AHIP’s latest misinformation campaign & what it’s trying to hide

With so much to hide, it’s not surprising AHIP is trying to avoid any responsibility for the high drug costs many people face.

Headshot of Robert Zirkelbach
Robert ZirkelbachApril 24, 2023

AHIP’s latest misinformation campaign & what it’s trying to hide.

If we needed any more proof that the health insurance and pharmacy benefit manager (PBM) industries are one and the same, look no further than a new ad campaign by America’s Health Insurance Plans (AHIP). With PBMs facing increasing scrutiny on Capitol Hill, AHIP is hitting the airwaves to deflect any responsibility for the high cost of medicine many people face.

Insurance companies use PBMs to determine what patients pay at the pharmacy and what medicines are covered. They claim that all they do is negotiate savings for patients, but if that were true, then why are they facing lawsuits, investigations and regulation by state attorneys general, state legislatures, the Federal Trade Commission and United States Congress for their role in rising health care costs?

The fact is insurance companies don’t want anyone to look under the hood at the broken PBM business model that now makes up the majority of their profits. That’s right: big insurers now generate more profits from their PBM business than they do delivering insurance coverage. But that’s not the only thing the insurance industry doesn’t want the public to see. 

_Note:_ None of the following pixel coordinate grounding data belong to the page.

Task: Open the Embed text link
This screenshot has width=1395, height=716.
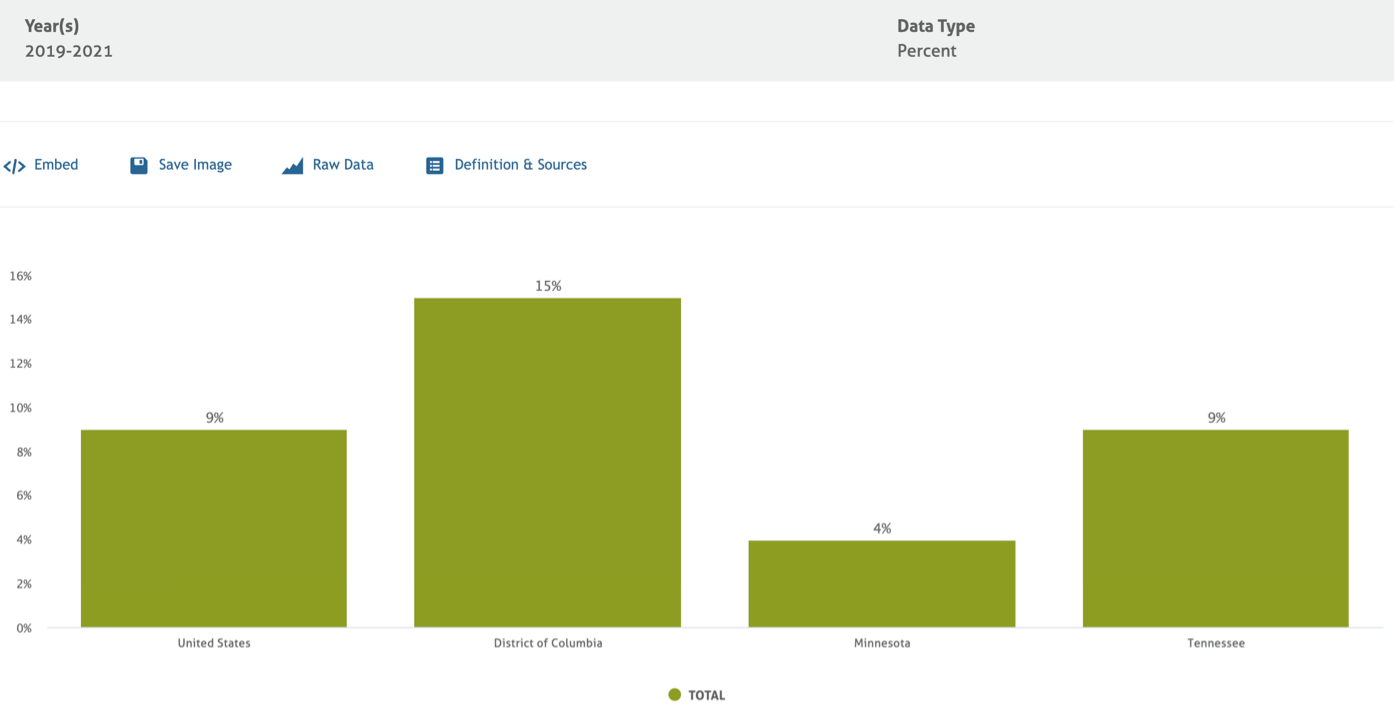Action: pos(56,165)
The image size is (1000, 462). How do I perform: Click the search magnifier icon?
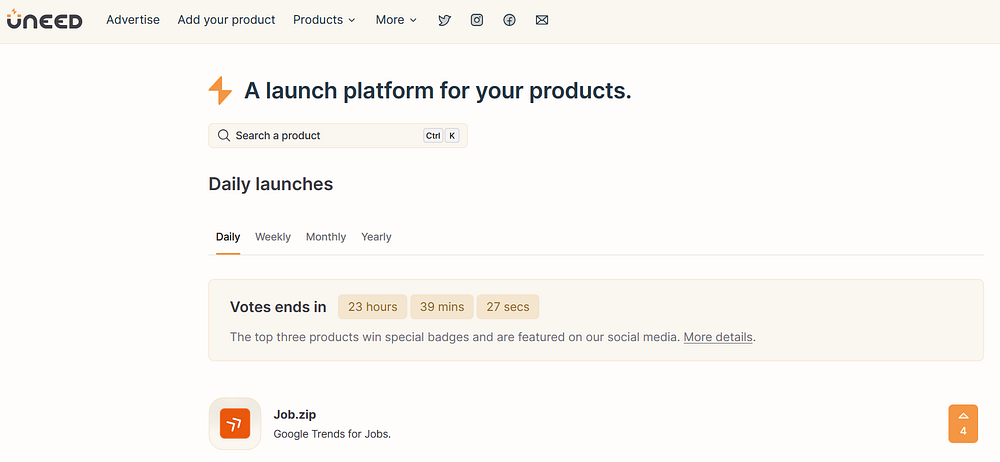pyautogui.click(x=224, y=135)

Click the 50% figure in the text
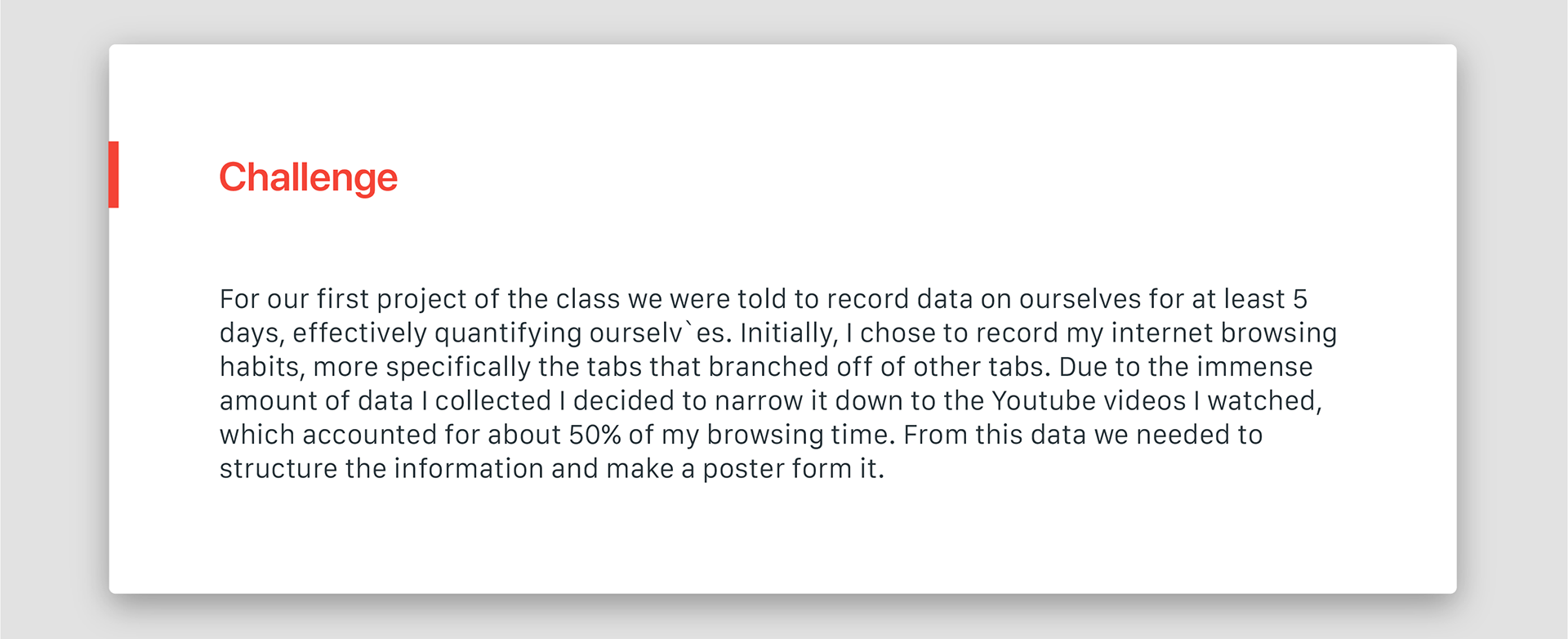(595, 435)
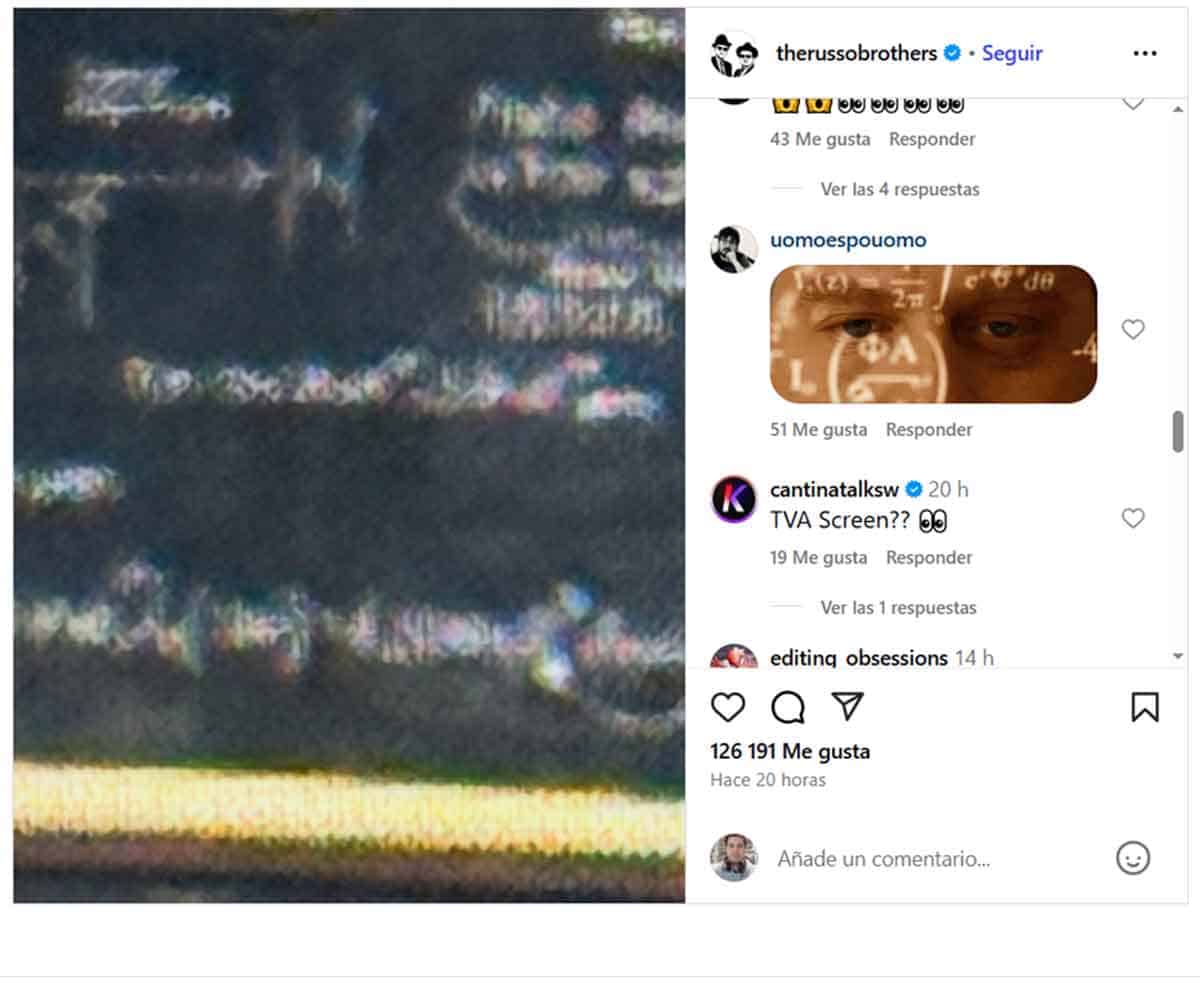Open therussobrothers profile avatar
Screen dimensions: 1200x994
[734, 53]
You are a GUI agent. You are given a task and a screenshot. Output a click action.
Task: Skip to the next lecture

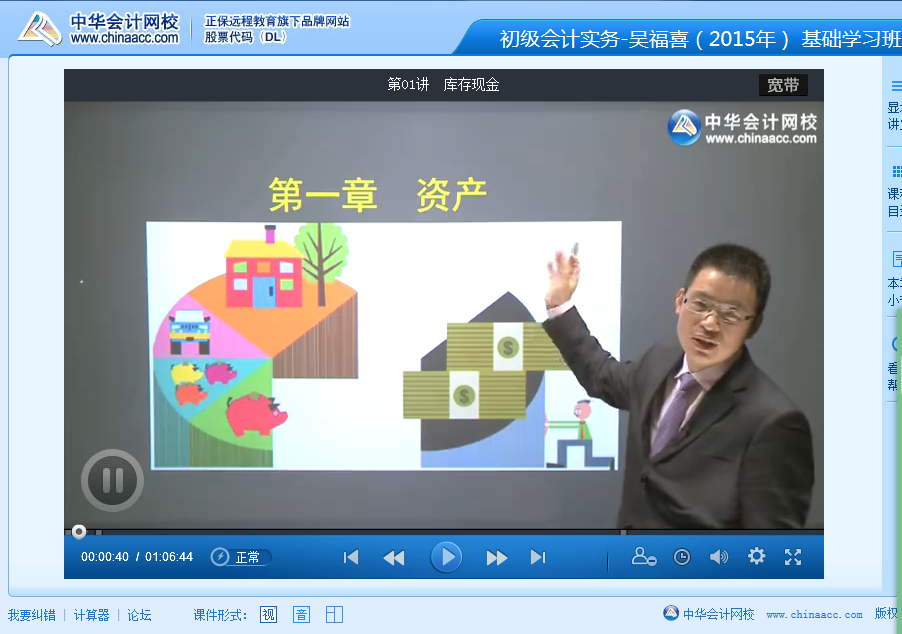538,558
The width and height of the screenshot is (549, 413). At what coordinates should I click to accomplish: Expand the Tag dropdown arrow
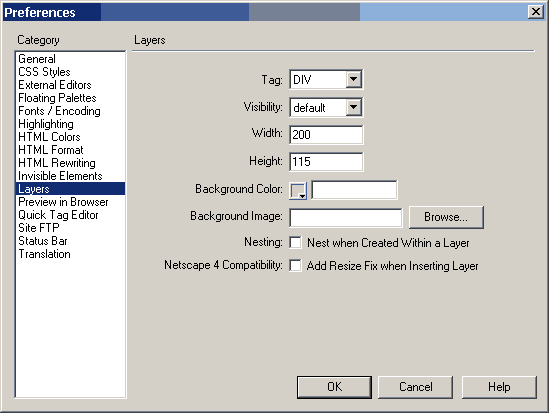click(354, 79)
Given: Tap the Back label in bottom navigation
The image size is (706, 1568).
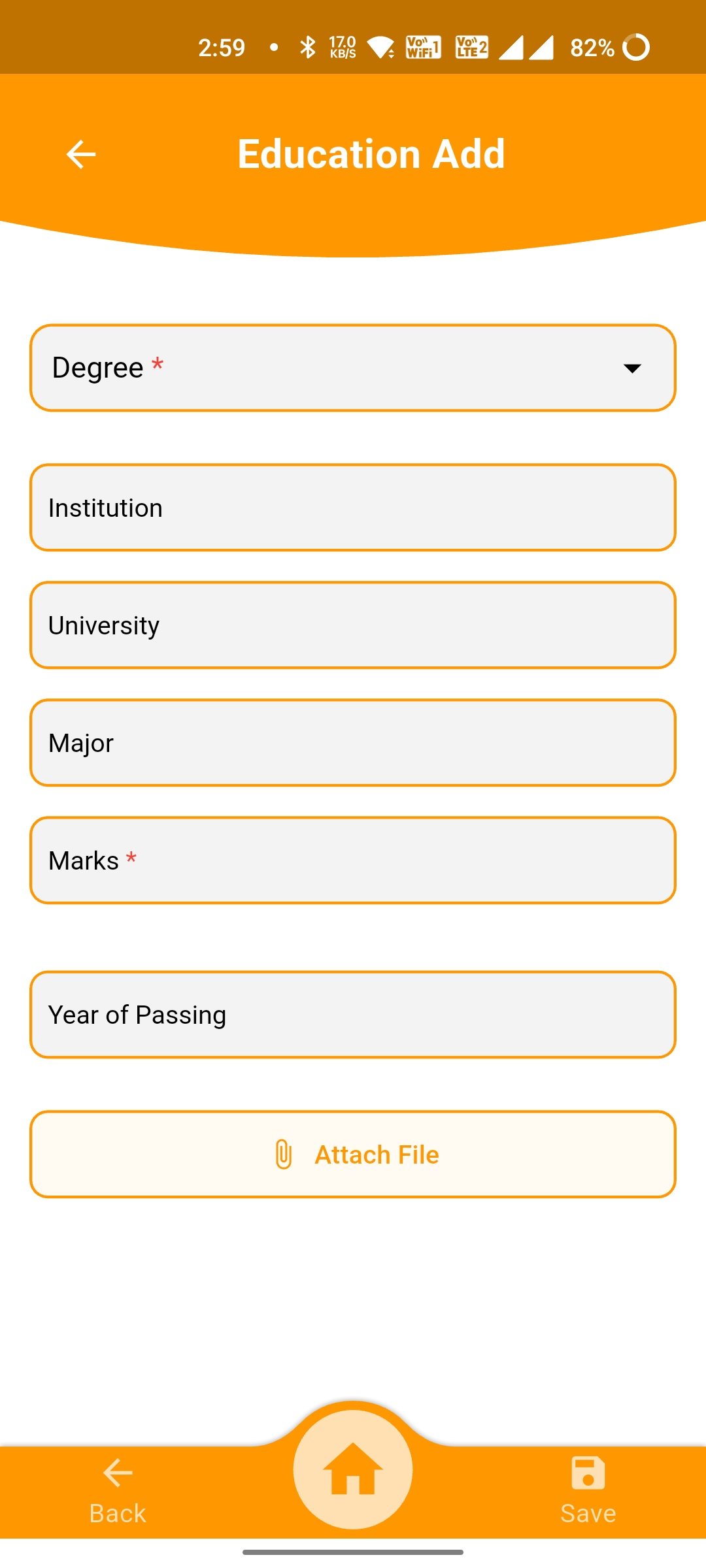Looking at the screenshot, I should 118,1513.
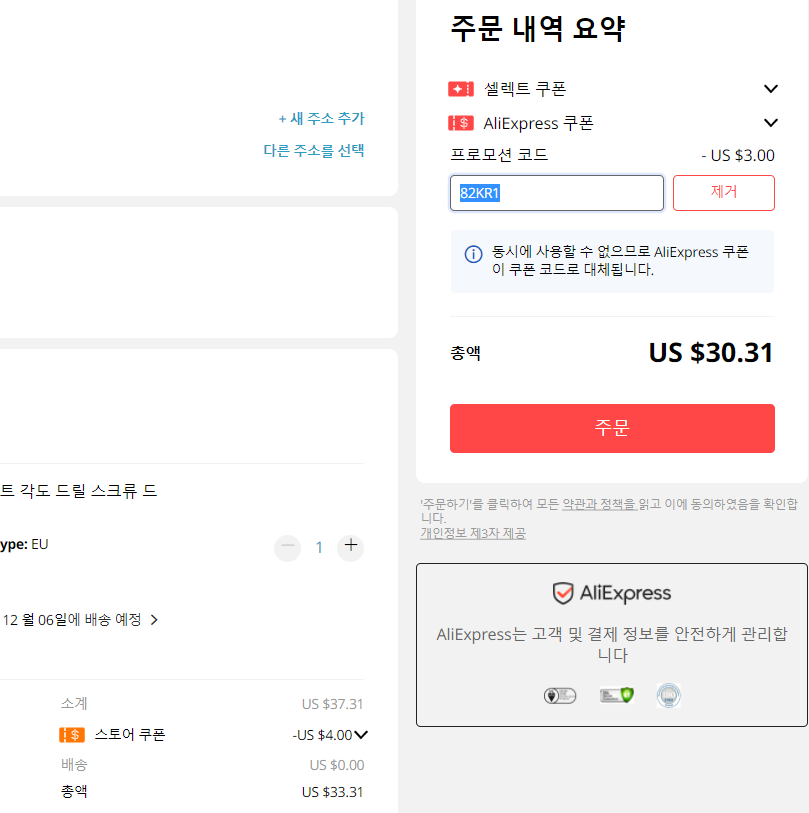Viewport: 809px width, 813px height.
Task: Remove promo code with 제거 button
Action: [723, 193]
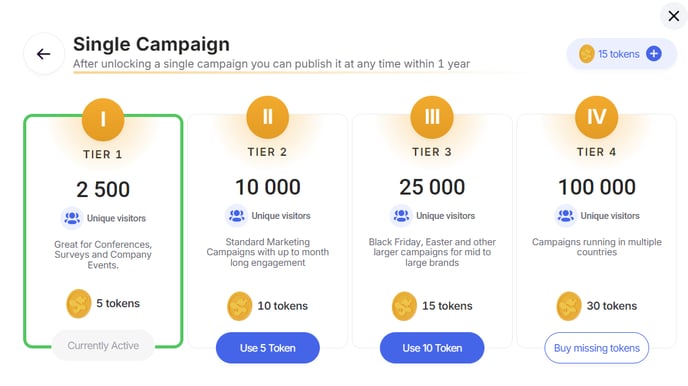This screenshot has width=688, height=386.
Task: Click the Use 5 Token button
Action: coord(268,348)
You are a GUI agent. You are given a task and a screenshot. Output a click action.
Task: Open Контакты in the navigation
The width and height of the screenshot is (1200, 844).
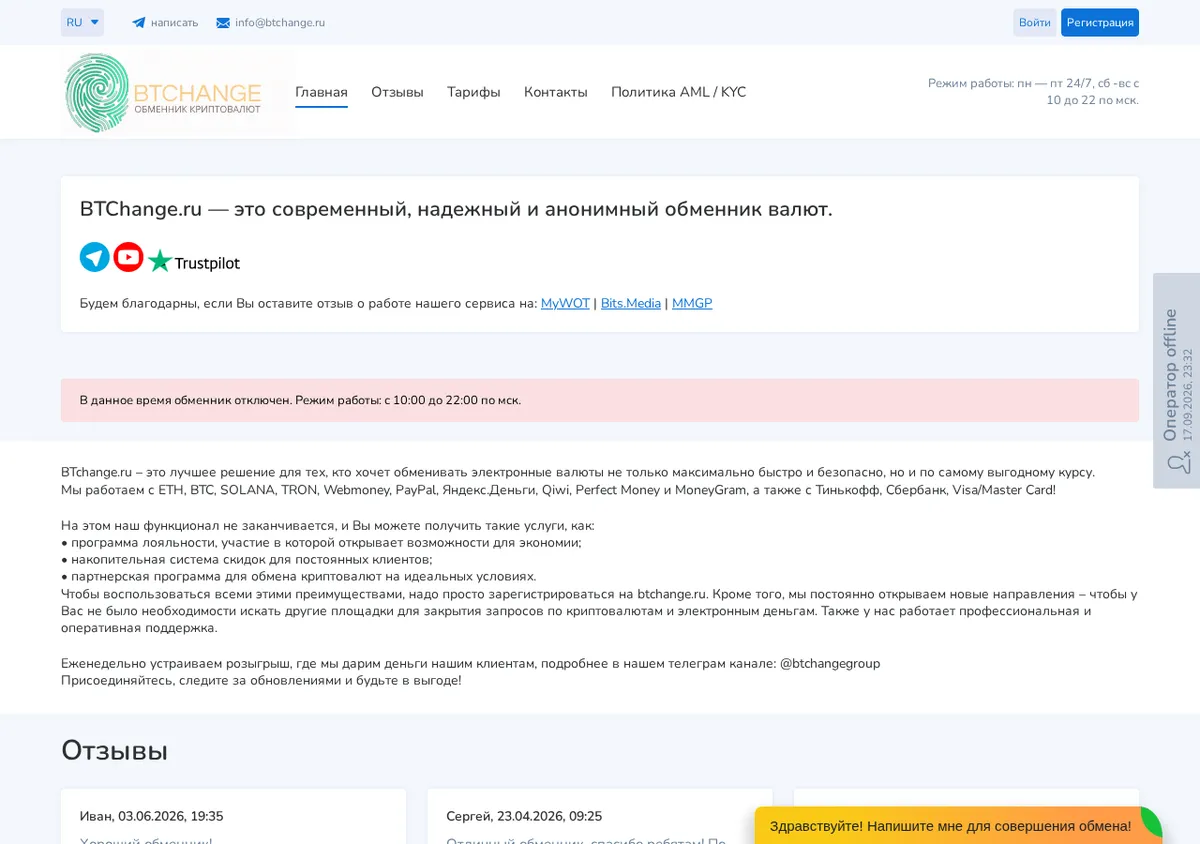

  • Insurers and middlemen determine what patients pay and experts have noted they may prefer medicines with higher list prices. PBMs charge fees tied to the price of medicines, which means they make more money when the price of medicine goes up. The FTC has warned this “may shift costs” and “ultimately increases patients’ costs.” They say they want lower prices, yet they often deny or limit coverage of lower-cost generics and biosimilars, giving preferential coverage to medicines with higher prices.

  • The prices insurers pay for medicines have been flat or declining, yet patients continue to face high costs.  In 2021, the net price for medicines — the price after rebates, discounts, and other payments from manufacturers — grew just 1%. The government’s inflation data reveals that the prices for medicines grew less than 3% over the last year. Meanwhile, insurers and middlemen continue to take more and more money out of the system. And they continue to shift high costs onto patients, like forcing those in their deductible to pay the full undiscounted price for their medicine.

  • Industry profits and administrative costs take up a larger share of every premium dollar compared to brand medicines. And AHIP’s own data proves it. While they claim 22 cents of every premium dollars goes to the pharmaceutical industry, the facts show that innovative brand medicines make up just 11 cents of every premium dollar, while nearly twice as much goes to insurance profits and overhead costs.

With so much to hide, it’s not surprising AHIP is trying to avoid any responsibility for the high drug costs many people face. We hope lawmakers will hold insurers and middlemen accountable with real reforms that rein in abusive insurance tactics and lower out-of-pocket costs at the pharmacy for patients.